Stosuję tę proporcję wyłącznie w podwójnych dnah, jak możecie zobaczyć na rysunkach 8 i 9.
Rysunek 8
Rysunek 9
Na rysunku 8 poziom 0,786 pokrywa się z 50% świecy otwierającej na wykresie miesięcznym i dużym gapem widocznym z wykresu dziennego. Dodatkowo, wolumen i duża świeca otwierająca potwierdziłyby wejście bardzo dobrze.
Rysunek 9 pokazuje wyrównanie między poziomem 0,786 a silnym wsparciem na wykresie dziennym. W tej samej strefie pokrywa się EMA 20 na wykresie tygodniowym. Potwierdzenie akcji cenowej objawia się w kompresji i eksplozji zmienności wzrostowej.
Ciekawe fakty
1-Leonardo z Pizy (lub Leonardo Pisano) urodził się około 1170 roku w Pizie we Włoszech i był synem Guglielmo Bonacciego, urzędnika handlowego pracującego w Afryce Północnej.

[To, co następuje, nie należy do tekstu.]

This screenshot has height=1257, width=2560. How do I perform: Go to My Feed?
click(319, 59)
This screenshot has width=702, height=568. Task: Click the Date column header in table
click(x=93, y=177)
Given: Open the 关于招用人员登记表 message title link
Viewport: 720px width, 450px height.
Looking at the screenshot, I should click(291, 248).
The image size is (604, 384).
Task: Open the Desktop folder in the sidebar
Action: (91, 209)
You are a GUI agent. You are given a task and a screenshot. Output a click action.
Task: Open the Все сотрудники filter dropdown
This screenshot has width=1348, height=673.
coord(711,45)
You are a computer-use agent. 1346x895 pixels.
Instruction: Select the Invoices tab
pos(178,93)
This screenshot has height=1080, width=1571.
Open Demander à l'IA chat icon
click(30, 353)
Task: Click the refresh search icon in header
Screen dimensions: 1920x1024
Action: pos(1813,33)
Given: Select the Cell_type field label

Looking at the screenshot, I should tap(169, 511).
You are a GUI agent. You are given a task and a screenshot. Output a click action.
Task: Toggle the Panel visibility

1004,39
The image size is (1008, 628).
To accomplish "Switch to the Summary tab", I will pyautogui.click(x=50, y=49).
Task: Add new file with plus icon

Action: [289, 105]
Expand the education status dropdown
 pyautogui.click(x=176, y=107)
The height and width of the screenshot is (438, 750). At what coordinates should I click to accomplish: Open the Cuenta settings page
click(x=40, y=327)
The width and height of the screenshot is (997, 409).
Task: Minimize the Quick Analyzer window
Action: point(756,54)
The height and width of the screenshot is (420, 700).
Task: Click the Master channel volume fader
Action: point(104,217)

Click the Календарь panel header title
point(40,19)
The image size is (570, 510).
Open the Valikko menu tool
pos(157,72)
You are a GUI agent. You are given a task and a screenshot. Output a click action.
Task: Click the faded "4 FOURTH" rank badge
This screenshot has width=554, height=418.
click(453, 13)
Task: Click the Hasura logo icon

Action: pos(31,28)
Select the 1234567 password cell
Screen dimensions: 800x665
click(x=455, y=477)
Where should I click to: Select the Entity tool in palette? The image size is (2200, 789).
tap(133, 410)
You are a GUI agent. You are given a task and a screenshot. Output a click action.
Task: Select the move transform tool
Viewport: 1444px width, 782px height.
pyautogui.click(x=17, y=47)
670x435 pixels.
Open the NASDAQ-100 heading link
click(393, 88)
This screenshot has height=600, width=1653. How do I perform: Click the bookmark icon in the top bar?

Przydomek Fibonacci pochodzi od „filius Bonacci”, co po łacinie oznacza dosłownie „syn Bonacciego”. Sam podpisywał się jako „Leonardo, syn Bonacciego, z Pizy” w swoich pracach, ale termin „Fibonacci” został skrócony i spopularyzowany wieki później.
2- Ciąg liczbowy Fibonacciego w rzeczywistości sięga starożytnych tekstów indyjskich (takich jak te Pingali z II wieku p.n.e., używane do metryki poetyckiej).
3-Leonardo z Pizy spopularyzował ciąg liczbowy w Europie Zachodniej poprzez swoją książkę Liber Abaci (1202), gdzie użył go do rozwiązywania praktycznych problemów, takich jak wzrost populacji królików (słynny przykład: para królików produkuje sekwencję narodzin generującą liczby 1, 1, 2, 3, 5, 8...).
Wnioski
Proporcje Fibonacciego to cenny dodatek, ale nie święty Graal. W moich strategiach uważam je za niezwykle użyteczne i czuję się komfortowo, włączając je w specyficzne konteksty, choć nie wszystkie systemy ich wymagają. Na przykład, lubię mieć Fibonacciego pod ręką w wzorcach takich jak podwójne dna, aby identyfikować kluczowe wsparcia, lub gdy cena się przegrzewa lub cofa gwałtownie, wyznaczając strefy możliwego odwrócenia.
Zalecam inwestorom, aby nie gonili mistycznych wyrównań numerycznych i utrzymywali logiczne podejście do każdej studiowanej narzędzia, metody lub wzorca.
Notka końcowa
Jeśli chcecie rzucić okiem na mój rejestr analiz, możecie poszukać mojego hiszpańskiego profilu, gdzie dzielę się w sposób przejrzysty dobrze zdefiniowanymi wejściami na rynek. Wyślijcie swoje dobre wibracje, jeśli spodobał Wam się ten artykuł, i niech Bóg błogosławi was wszystkich.